How severe does this issue affect your experience of using Ray?
- High: It blocks me to complete my task.
Hi, I am trying to implement a simple discrete action masking in rllib. The idea is to have the entire action space (182) available at the beginning of an episode and once the action has been chosen it cannot be picked again, so it’s an ever decreasing action space. I have read through the related examples on GitHub including action_masking.py and action_mask_env.py, as well as some previous posts on the forum so I do have some vague idea. However I keep getting the same error message when I am initiating the algo.
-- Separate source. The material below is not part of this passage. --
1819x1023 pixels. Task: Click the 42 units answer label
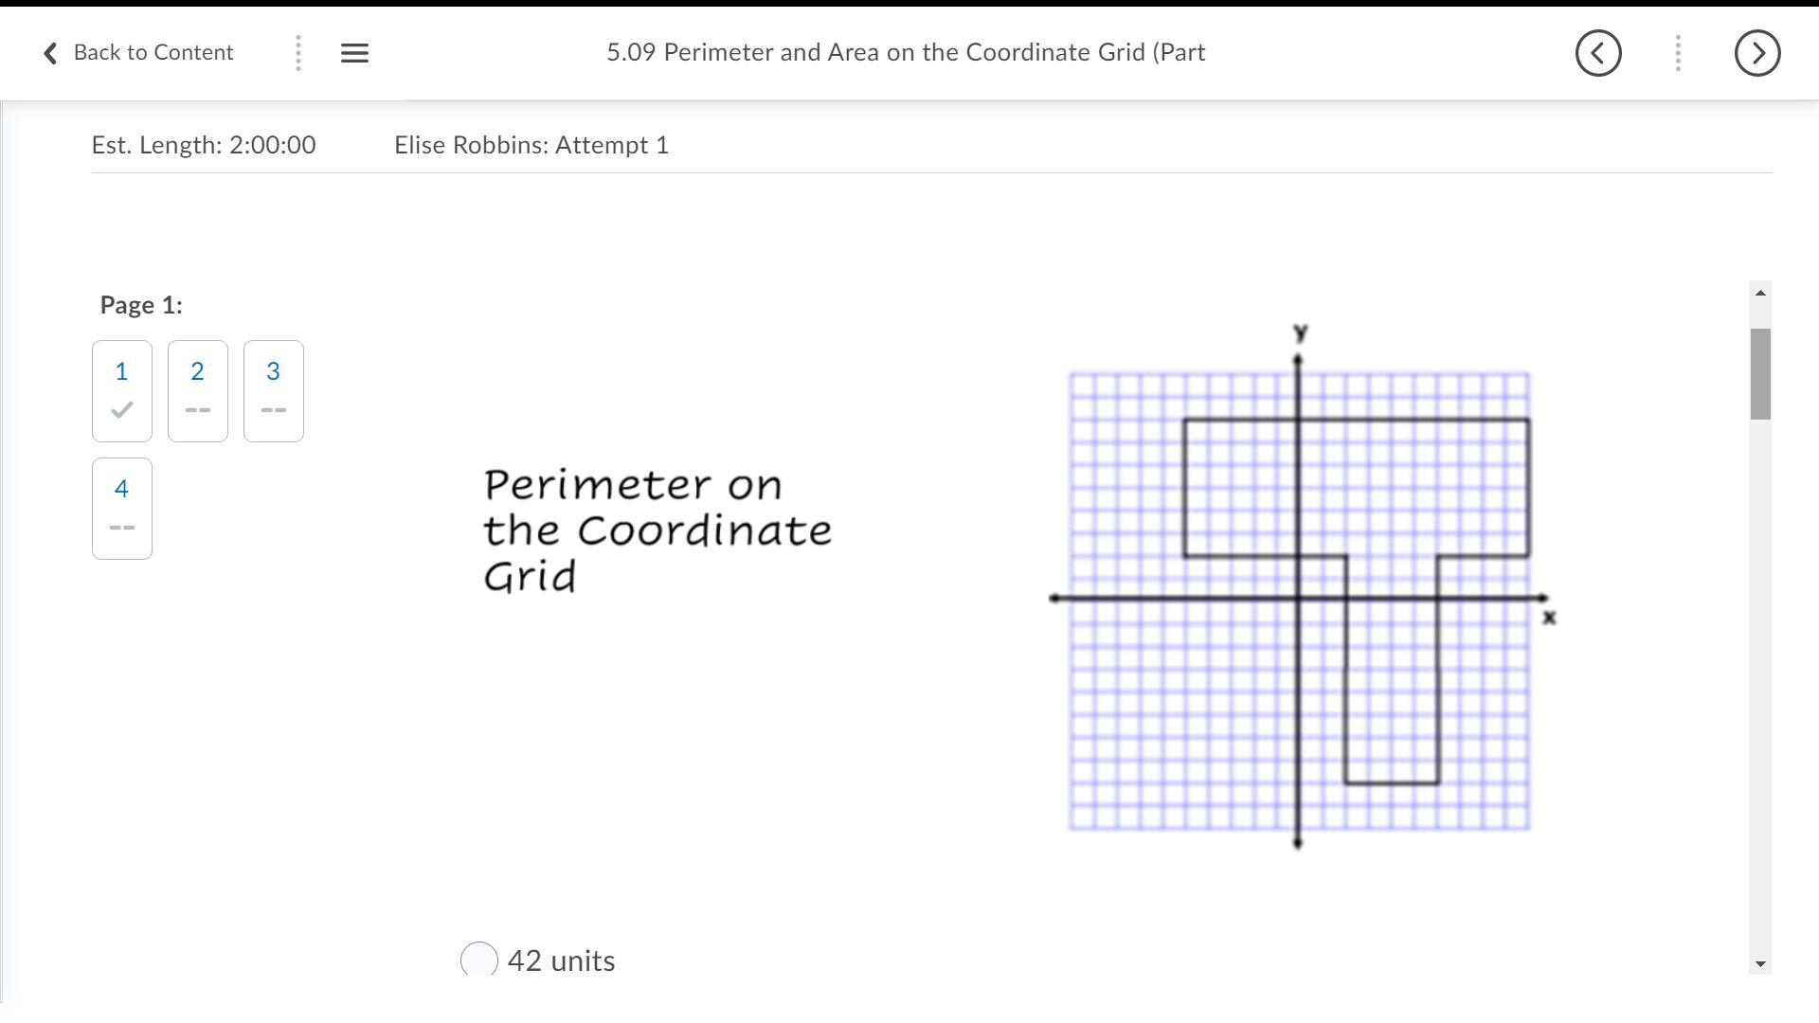coord(561,960)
Also is it mandatory to set the framework to “framework”: “tf2” when calling the custom model? You can find snippets of the code below. Thank you very much!
class ActionMaskEnv(gym.Env):
def __init__(self, env_config):
super(ActionMaskEnv, self).__init__()
# Define observation space
self.observation_space = Dict({
"observations": Box(low=0, high=1, shape=(910,), dtype=np.int32),
"action_mask": Box(0, 1, shape=(182,)),
})
# Define action space
self.action_space = Discrete(182)
# action mask (initially all actions possible)
# updates mask at every step until entire array is zeros
self.mask = np.ones(182, dtype=np.float32)
.......
class ActionMaskModel(TFModelV2):
"""Model that handles simple discrete action masking.
This assumes the outputs are logits for a single Categorical action dist.
Getting this to work with a more complex output (e.g., if the action space
is a tuple of several distributions) is also possible but left as an
exercise to the reader.
"""
def __init__(
self, obs_space, action_space, num_outputs, model_config, name, **kwargs
):
orig_space = getattr(obs_space, "original_space", obs_space)
assert (
isinstance(orig_space, Dict)
and "action_mask" in orig_space.spaces
and "observations" in orig_space.spaces
)
super().__init__(obs_space, action_space, num_outputs, model_config, name)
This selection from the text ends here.